Presiden Komisaris Grup Panasonic Gobel, Rachmat Gobel mengingatkan masalah ini. Menurut dia dampak dari membanjirnya barang-barang China sudah membuat banyak perusahaan kesulitan melanjutkan bisnis. “Bagaimana kita mau bersaing jika banyak produk berkualitas KW 4 (imitasi-red) asal China masuk ke sini," kata Gobel.
Menurut mantan Menteri Perdagangan ini, pemerintah seharusnya bertindak bijaksana dengan melindungi industri dalam negeri yang sudah berjalan. Konkretnya harus ada kebijakan yang bernuansa protected terhadap industri di dalam negeri.

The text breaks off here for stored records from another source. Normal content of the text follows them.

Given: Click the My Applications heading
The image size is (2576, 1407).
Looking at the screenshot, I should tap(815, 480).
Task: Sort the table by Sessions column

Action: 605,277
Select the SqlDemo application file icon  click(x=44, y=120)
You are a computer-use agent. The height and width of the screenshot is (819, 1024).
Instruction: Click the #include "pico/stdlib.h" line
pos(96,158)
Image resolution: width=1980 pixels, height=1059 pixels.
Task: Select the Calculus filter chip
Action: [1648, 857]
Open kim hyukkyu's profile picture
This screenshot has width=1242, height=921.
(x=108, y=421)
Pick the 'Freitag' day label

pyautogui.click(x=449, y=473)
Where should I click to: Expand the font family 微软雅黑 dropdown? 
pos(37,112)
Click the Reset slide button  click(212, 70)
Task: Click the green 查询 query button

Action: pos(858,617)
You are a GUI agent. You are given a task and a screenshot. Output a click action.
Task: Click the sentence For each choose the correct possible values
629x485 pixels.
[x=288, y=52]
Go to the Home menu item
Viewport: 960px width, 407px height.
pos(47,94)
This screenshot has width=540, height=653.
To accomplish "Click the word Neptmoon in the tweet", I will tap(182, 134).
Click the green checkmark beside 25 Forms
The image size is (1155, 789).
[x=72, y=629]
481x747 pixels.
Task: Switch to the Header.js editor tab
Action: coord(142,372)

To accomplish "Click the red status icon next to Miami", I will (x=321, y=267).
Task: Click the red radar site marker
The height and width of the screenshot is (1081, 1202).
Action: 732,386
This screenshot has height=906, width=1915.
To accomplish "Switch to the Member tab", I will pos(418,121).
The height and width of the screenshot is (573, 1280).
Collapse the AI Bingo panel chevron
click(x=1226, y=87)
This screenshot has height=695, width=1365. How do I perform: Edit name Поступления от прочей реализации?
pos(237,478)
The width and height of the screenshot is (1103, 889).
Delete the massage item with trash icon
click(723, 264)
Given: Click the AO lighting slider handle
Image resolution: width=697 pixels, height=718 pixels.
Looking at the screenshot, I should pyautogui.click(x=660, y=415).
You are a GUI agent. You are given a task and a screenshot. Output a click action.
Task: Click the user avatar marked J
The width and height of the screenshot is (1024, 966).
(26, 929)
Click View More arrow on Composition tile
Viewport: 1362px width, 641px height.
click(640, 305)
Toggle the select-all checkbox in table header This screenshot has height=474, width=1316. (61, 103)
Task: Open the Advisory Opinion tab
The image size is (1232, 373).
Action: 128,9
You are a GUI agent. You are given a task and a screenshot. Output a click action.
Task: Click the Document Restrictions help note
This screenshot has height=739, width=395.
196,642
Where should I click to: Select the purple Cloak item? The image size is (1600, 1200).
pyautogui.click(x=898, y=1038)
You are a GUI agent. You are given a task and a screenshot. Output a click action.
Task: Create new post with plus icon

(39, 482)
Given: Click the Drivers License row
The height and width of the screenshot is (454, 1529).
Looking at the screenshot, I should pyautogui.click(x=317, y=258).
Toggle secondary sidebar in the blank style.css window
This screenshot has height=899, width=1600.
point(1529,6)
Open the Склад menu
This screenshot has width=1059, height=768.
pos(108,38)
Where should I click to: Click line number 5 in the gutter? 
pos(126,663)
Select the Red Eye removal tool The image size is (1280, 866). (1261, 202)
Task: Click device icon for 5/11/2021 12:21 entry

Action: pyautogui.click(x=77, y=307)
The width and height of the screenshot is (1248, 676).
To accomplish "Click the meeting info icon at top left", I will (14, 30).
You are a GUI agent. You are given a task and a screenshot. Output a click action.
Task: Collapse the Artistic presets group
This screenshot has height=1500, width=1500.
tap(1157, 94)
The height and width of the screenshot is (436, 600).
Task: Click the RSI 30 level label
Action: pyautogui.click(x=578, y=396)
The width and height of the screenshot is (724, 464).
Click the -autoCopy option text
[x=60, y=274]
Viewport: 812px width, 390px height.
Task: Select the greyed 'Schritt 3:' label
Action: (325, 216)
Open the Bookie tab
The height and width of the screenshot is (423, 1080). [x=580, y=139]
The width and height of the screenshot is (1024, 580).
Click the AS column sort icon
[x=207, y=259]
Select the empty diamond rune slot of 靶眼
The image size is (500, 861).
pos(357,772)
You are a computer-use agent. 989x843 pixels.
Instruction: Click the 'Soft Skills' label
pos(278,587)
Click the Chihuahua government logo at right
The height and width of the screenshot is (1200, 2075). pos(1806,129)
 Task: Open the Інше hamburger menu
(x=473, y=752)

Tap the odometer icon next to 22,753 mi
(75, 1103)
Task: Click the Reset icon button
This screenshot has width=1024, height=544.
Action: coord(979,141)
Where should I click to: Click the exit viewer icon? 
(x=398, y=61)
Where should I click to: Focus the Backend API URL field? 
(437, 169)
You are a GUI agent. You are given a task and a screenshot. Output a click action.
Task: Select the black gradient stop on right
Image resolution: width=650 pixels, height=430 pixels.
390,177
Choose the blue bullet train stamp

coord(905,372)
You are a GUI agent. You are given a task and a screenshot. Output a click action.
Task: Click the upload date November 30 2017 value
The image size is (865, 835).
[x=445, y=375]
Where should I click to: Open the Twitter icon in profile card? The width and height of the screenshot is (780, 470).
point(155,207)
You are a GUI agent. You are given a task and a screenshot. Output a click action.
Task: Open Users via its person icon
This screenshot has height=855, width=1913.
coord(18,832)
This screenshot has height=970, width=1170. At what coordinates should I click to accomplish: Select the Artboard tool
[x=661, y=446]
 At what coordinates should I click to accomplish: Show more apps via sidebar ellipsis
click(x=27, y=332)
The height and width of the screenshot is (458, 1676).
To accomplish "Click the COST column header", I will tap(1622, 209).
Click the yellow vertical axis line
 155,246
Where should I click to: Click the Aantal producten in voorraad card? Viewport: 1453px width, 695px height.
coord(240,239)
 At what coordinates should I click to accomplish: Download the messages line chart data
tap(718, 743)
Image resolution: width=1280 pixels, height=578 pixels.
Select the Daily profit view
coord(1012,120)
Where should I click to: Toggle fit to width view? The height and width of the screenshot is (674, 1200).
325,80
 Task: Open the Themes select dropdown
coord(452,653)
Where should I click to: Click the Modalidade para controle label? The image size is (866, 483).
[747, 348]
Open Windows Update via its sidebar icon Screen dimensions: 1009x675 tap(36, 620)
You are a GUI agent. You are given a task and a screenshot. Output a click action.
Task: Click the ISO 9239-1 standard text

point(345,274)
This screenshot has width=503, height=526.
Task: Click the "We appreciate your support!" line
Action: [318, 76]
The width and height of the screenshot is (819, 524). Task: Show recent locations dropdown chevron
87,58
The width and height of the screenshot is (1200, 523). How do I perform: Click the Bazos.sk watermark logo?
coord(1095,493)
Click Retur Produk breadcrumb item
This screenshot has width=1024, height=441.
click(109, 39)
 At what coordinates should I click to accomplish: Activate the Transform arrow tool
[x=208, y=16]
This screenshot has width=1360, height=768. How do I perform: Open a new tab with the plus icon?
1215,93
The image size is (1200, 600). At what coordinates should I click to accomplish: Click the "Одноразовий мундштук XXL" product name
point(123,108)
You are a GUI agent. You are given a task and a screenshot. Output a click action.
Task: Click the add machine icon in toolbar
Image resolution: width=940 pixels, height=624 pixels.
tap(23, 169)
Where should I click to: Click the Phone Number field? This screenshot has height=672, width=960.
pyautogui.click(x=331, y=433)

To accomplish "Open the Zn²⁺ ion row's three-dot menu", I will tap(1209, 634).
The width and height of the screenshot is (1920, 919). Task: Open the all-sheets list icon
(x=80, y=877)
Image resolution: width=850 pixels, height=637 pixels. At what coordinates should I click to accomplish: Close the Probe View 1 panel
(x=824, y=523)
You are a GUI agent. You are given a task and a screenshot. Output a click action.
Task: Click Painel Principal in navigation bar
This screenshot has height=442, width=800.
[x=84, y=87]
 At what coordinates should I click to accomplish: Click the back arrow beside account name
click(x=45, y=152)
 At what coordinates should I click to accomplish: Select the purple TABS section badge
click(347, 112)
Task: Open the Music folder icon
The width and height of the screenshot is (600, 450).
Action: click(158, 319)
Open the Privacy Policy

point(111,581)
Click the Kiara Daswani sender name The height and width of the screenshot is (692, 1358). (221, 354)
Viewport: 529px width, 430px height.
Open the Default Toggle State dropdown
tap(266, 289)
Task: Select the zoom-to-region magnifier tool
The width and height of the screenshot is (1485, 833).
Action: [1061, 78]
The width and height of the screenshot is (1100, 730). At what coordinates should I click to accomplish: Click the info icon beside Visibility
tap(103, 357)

"Makanya, penting sekali itu penerapan standar nasional (Standar Nasional Indonesia/SNI) untuk melindungi industri di Tanah Air dari serbuan produk impor murah namun tak berkualitas ," ujar Gobel.
Sewaktu, dia masih menjabat, beberapa aturan yang ditujukan untuk melindungi pelaku usaha dalam negeri diluncurkan seperti melarang impor pakaian bekas dan melarang impor batik dari China. Bisa jadi, Gobel sudah bisa memprediksi bahwa dampak negatif gelombang barang-barang China kepada ekonomi dalam negeri masih bisa dihadang dengan aturan.
Akan tetapi, Jacques, sebagaimana ditulis dalam bukunya, mengatakan bahwa pengaruh China tidak terbendung. Mengutip penelitian Goldman Sachs, yang memproyeksikan bahwa  ekonomi China akan lebih besar dari Amerika pada 2027, dan hampir dua kali lebih besar pada tahun 2050, Jacques
menggambarkan bahwa yuan akan menggantikan dollar AS sebagai mata uang cadangan dunia. Selanjutnya dia mengatakan bahwa Shanghai akan menaungi New York dan London sebagai pusat keuangan; negara-negara Eropa akan menjadi peninggalan kuno dari masa lalu yang mulia, bukan seperti Athena dan Roma hari ini; warga global akan menggunakan banyak bahasa Mandarin; pikiran Konfusius akan menjadi begitu akrab, sama dengan yang berasal dari Plato; dan seterusnya.